Friday, September 23, 2011

(Juris)Prudence

Ever wonder why judges wear robes? It's theater, really. Literally, theater.

It works like this: the legislature makes the rules; the executive enforces the rules; the judiciary decides the disputes. The courts, then, are decision-makers of a very specific sort: they decide disputes as theoretically neutral arbiters. That's it. That's all. That's what they're "for." And as a result, they're curiously toothless. That is, they lack an enforcement arm of their own. Others are supposed to comply with their decisions, and they do have the power to order the executive branch to lock people up who don't go along with the court's orders ("contempt of court").

But what if the executive refuses?

A court has no army. It controls no funding. Its power comes from the regard with which its decisions are held, the willingness of more "political" branches of government to comply with its decisions. Basically, an executive with sufficiently strong backing from society could tell the court to go hang, and the court would be left huffing and making angry faces. The only solid measure of the court's power, then, is the respect with which it is viewed, the credit given its decision-making-- its "legitimacy" as the final arbiter. Refusing to carry out a final decision by the judiciary has to be socially and politically unthinkable: if the court gets no respect, it has no power.

As a result, there's an element of theatrics to the daily affairs of any court, from "all rise" to the dress code of judges, court personnel, and lawyers, to the layout of the courtroom. In general, the higher the court, the more seriously it takes the theater. Local, state-level trial courts are less formal than the state courts of appeals, which are less formal than the state supreme courts.

Our own Washington State Supreme Court is housed in a building literally called the "Temple of Justice." The structure pretty much lives up to its name.

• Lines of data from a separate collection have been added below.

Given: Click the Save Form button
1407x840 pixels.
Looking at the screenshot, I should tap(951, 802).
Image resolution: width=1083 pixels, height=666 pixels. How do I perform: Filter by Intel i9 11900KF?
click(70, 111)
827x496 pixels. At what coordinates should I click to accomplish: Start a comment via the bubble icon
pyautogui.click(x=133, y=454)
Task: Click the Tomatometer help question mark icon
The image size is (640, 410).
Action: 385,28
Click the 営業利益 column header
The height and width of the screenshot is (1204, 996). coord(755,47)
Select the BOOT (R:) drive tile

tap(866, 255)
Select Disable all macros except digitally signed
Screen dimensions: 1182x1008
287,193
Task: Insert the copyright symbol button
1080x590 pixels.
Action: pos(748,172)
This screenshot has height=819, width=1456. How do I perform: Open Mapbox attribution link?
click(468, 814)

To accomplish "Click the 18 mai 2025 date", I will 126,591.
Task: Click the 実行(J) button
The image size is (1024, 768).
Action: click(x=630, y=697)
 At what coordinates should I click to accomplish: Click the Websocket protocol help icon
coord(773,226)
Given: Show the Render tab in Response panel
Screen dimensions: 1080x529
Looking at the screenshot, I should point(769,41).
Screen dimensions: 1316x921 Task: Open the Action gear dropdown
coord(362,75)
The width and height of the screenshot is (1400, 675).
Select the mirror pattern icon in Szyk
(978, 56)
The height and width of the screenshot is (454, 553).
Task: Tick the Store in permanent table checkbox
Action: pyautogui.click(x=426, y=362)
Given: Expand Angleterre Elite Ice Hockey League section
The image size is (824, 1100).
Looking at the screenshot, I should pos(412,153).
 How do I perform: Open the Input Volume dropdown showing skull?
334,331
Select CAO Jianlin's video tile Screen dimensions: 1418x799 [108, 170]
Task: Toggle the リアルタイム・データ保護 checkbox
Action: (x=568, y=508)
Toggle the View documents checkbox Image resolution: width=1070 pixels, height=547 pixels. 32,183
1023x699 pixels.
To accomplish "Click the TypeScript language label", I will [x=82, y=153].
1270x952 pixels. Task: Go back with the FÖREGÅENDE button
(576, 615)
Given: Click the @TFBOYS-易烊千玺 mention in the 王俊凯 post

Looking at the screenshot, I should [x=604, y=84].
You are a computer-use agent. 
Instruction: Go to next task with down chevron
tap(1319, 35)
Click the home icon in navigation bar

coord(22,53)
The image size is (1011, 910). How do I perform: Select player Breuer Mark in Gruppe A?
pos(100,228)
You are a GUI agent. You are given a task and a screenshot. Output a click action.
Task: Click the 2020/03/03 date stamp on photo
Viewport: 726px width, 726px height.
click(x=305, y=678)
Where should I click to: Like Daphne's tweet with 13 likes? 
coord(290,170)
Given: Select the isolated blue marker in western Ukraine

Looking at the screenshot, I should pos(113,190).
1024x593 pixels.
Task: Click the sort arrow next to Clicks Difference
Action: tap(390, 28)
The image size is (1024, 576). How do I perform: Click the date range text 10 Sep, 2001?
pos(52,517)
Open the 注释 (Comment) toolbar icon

Federal courts generally take the game more seriously than state ones, I presume because the federal government is something more psychologically distant and impersonal, less a part of most people's day to day experience, and considered "superior" to the state courts. An example of this is the deeply formalized "well of the court," an expanse of only-too-inviting carpet between counsel's tables, the judge, the jury, and the witness, through which no one may walk while court is in session, no matter how convenient it might be to do so.

If all of this sounds silly or unnecessary (or like a bit of a fraud), consider another "legitimacy-dependent" institution: the dollar. Money doesn't have to work very hard for us to think of it as valuable, maybe, but it's fundamentally an abstraction of wealth given value only by our agreement to treat it as such. While a dollar bill doesn't wear robes, it does wear George Washington on its front and the Great Seal on its back. Of course, if we dispelled that particular illusion and started turning our nose at any system of exchange more abstracted than barter, bad things (well, worse things) would happen to our economy.

The power of the court is no less illusory, but also no less important. It plays games of legitimacy in order to maintain its power, but maintains its power in order to maintain its function; without it, things would be much worse.